Our preaching text for this Sunday, February 5, is I Corinthians 12: 1-12. It is written for Corinthian Christians who are looking to worldly standards for validation. Of particular concern to Paul is the Corinthian penchant for “wisdom.” While we might think of this as a broad category, I think the modern-day corollary might be self-help literature. “You Are a Badass,” “The Power of Habit,” and “Mastering Your Mean Girl” are some current titles.
The Christian equivalent are people like Paula White, the “prosperity Gospel” preacher Donald Trump had at his inaugural. Her theology, which was seen in previous preachers like Norman Vincent Peale (President Trump’s pastor growing up), is antithetical to the Gospel of Jesus Christ and deeply unbiblical. Yet it makes promises about who you can be and what you can get if you just pray right, believe right, live right, etc. “And look at me,” they conclude, pointing to their big sanctuaries, nice clothes, well-coiffed hair and awfully nice cars. “Jesus wants this for you.”

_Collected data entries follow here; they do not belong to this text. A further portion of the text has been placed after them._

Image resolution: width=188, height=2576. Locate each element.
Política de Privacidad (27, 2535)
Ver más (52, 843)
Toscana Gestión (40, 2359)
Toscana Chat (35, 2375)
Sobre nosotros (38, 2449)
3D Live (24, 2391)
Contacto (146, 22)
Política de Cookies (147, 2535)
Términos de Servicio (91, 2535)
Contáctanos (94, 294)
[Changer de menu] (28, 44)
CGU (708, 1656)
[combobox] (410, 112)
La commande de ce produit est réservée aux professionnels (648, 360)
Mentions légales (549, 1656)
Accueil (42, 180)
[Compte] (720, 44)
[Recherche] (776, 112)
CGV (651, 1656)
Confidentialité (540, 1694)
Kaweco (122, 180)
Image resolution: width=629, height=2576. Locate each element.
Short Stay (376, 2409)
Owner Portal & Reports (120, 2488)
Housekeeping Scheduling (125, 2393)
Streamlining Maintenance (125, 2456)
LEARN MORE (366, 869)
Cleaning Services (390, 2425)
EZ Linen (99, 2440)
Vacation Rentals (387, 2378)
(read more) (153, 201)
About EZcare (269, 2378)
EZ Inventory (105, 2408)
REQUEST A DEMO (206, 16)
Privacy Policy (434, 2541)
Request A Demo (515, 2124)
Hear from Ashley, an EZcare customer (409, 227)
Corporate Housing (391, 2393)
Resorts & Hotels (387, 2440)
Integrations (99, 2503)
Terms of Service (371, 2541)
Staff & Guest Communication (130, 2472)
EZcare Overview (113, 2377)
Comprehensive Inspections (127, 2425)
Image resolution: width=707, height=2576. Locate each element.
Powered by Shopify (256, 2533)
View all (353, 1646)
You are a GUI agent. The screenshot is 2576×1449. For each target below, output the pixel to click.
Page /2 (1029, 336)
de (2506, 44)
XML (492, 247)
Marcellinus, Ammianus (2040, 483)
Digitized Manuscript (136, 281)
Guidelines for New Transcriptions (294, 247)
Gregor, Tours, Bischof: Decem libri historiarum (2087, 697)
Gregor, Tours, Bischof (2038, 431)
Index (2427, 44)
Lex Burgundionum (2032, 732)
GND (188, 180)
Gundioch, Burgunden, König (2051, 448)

Jesus says nothing of the sort. In fact, as Paul notes, the way of Jesus led to crucifixion. Which might be why Paul speaks of coming to the Corinthians with fear and trembling, knowing that people wanted success on all levels and a God who showed it and promised it. Instead Paul comes talking about a convicted criminal who died a shameful death on a cross. That same man told his disciples that his fate might be theirs. About him, Paul asks, “Who’s with Jesus?”
Paul himself was nothing to look at or believe. He is described as short, with perhaps a speech impediment. He has been thrown in jail, run out of town, betrayed by friends and said to be a liar. Ouch! “But trust me,” Paul says, “this is what it looks like to follow Jesus.”
And some people did trust Paul. And they did follow Jesus. Consequently their world turned upside down and they started hanging out with people unlike them and living lives of purpose and strength. This, Paul says, is God’s power. Not my words and not my wisdom, but God’s Word in Jesus and the foolishness to believe that Jesus rose from the dead and gives life to people who live as though they are dead.
I’m not sure where I am taking that this weekend. But it is a lot to chew on. I hope the preachers and prayers at the National Prayer Breakfast tomorrow represent this Gospel to the Washington elite. Imagine what it would be like if they led humble, servant lives?